I don't know how we got on the topic, but we spoke of the stories of the civil rights era. She talked about her mother and relatives who lived through the Jim Crow south, and her visits there as a young adult. She talked about the difference between the “Colored” restroom and the “White” one. Not equal, she said. Just like everything else.
She talked about how the common story of discrimination and segregation was not one all African Americans wanted to speak. She said that one of her elder's favorite words was “swallow.”
“Favorite.” So many of us are required to shut up. Pat spoke of a relative who was raped by a white cab driver with whom she had to work each day. When a white man raped a black woman, what gets said? What could she say? It was a generation and a half ago, in the segregated South. What could she say today? Who would listen? Who would be on trial? Or would her plaint even register as a sound on the tin ear drums of racial and gender injustice with which we still live?
Her family elder had words. Not just words, but a scream. I suspect that they were just left as tears on a pillow or a boiling blood rage in a night that had to be turned down in the light of the day in front of the ruling class—in front of the man whose privilege allowed him to touch her most sacred places, a place that is only for her to decide who goes in, not him, not her priest, not a law, not anyone. Allowed him to do it with absolute impunity.
She could not say. She had no voice. She had the words, emotions, understanding of what happened to her, what happened to that space that she might share with a love or at least someone with whom she consented to share, what happened to her body, what happened to any sense of safety or security she might have each day when she went to work. Instead, her words were swallowed.
But we swallow everyday. Some of us more than others. We talked about another local African American writer who had a book published a decade and a half ago about her experiences working in a very male, white dominated occupation, as a “lineman” for the phone company. It was supposed to be one of those what-it's-like-to-be-black-and-female-in-America stories that tells it like it is. Instead, every time she got to one of those places where it need to be acknowledged that what described what we face and how and why it is hurtful and destructive, she would pull her punch. She would say, well, it wasn't so bad. That it was just an interesting, funny story, ironic and silly, maybe even absurd. But not speak to the substance of what we live day to day that has left us with a caste, apartheid system enforced with terror.
She swallowed, just like we do so often. Whose comfort was she protecting? Who do we protect?
We swallow, because the hurt and anger of our speaking would hurt those to whom we direct our words that must be said.

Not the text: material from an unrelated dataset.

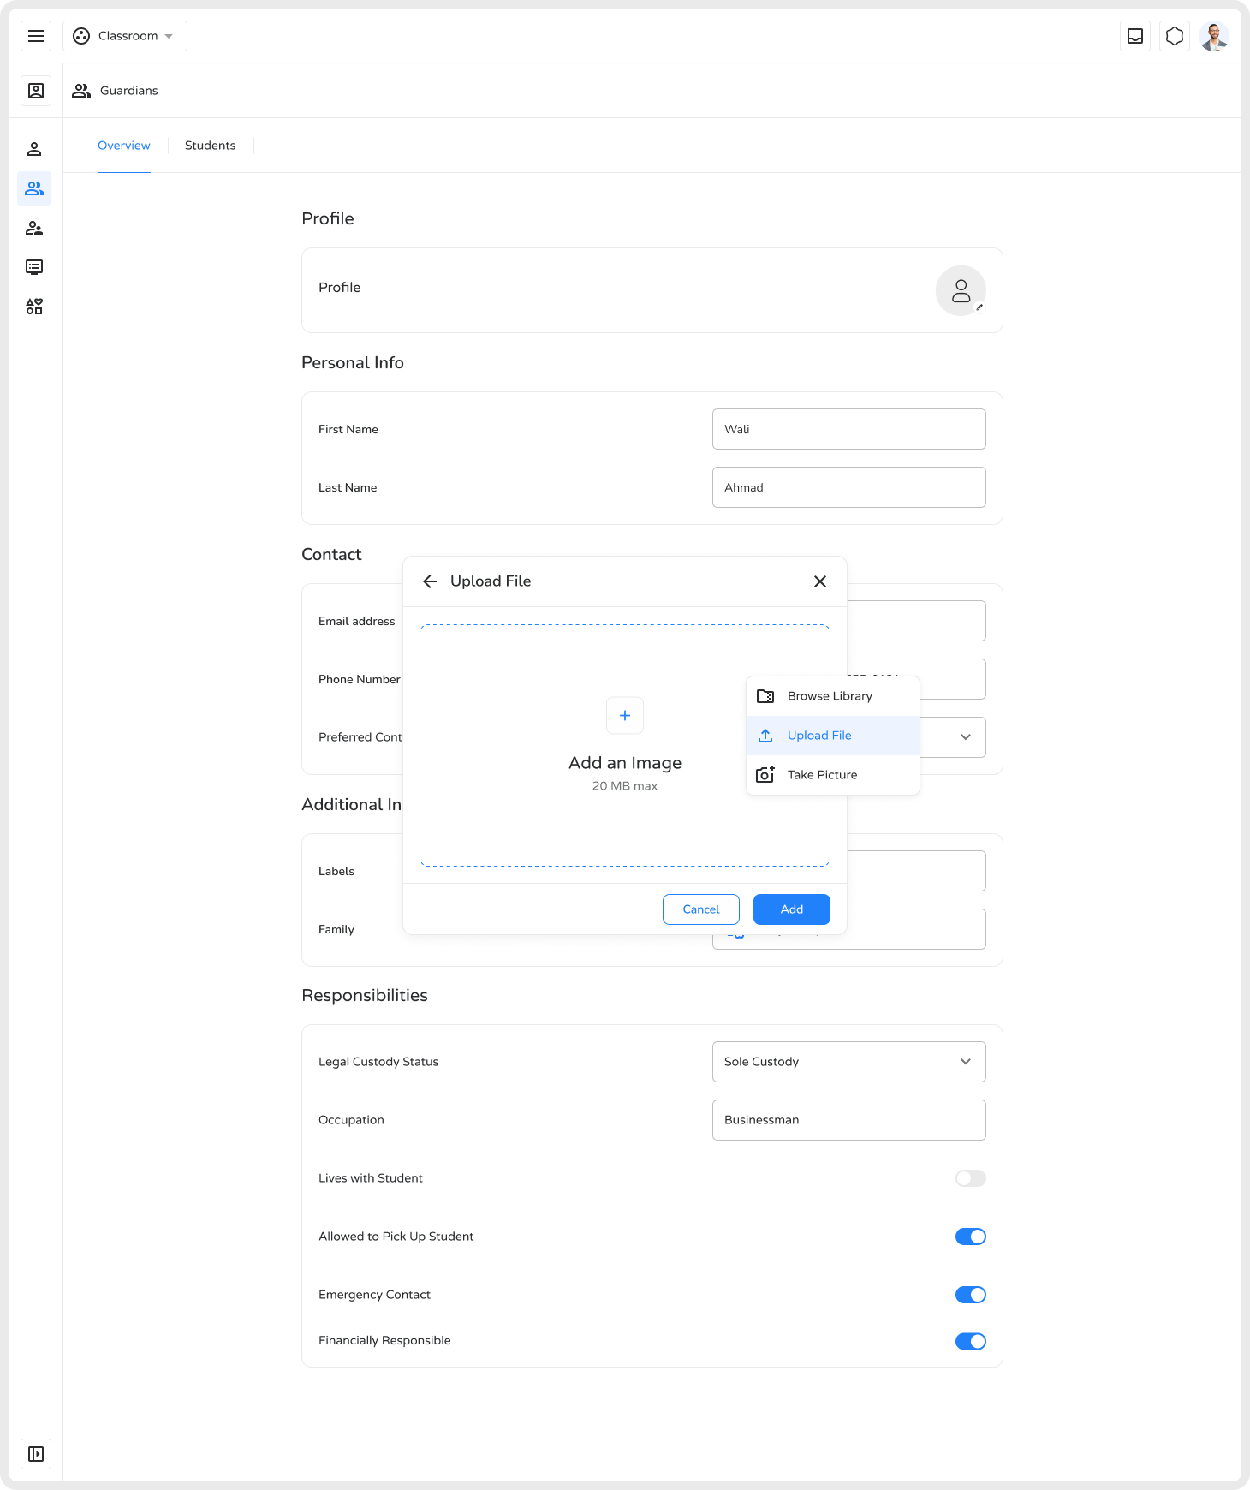Select Browse Library from the menu
1250x1490 pixels.
coord(830,696)
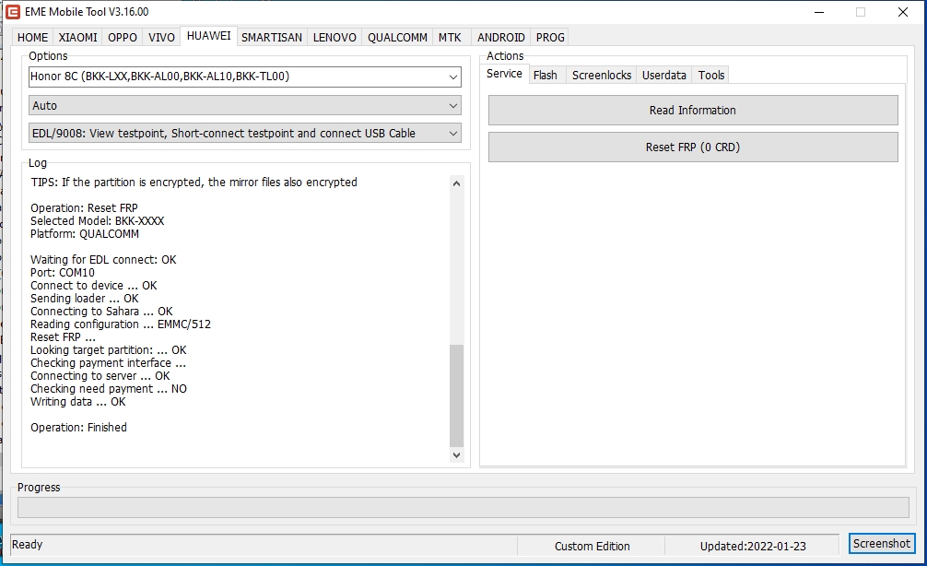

We swallow, not out of compassion, but for the knowledge of the consequences of speaking that is feeling that rage powerful enough to create that terror and apartheid.
We are trained to swallow that mouth full of dirt, instead of spitting it out back to the place from where it came. I do it every day. So do most women and most people of color. And those who will not be quiet often do not survive long, even doing so in the name of justice and self respect.
Maybe as we write, Patricia and I will spit out the words that we've swallowed for so long, that our foremothers and fathers swallowed, words that we swallow and words that we hope our daughters and sons will not swallow in the future. And maybe the people who care, care about us and care about our society, will get to hear the stories they have longed for.
And maybe some of those words will be worth your time. Some day, if not now. Some how. I hope so.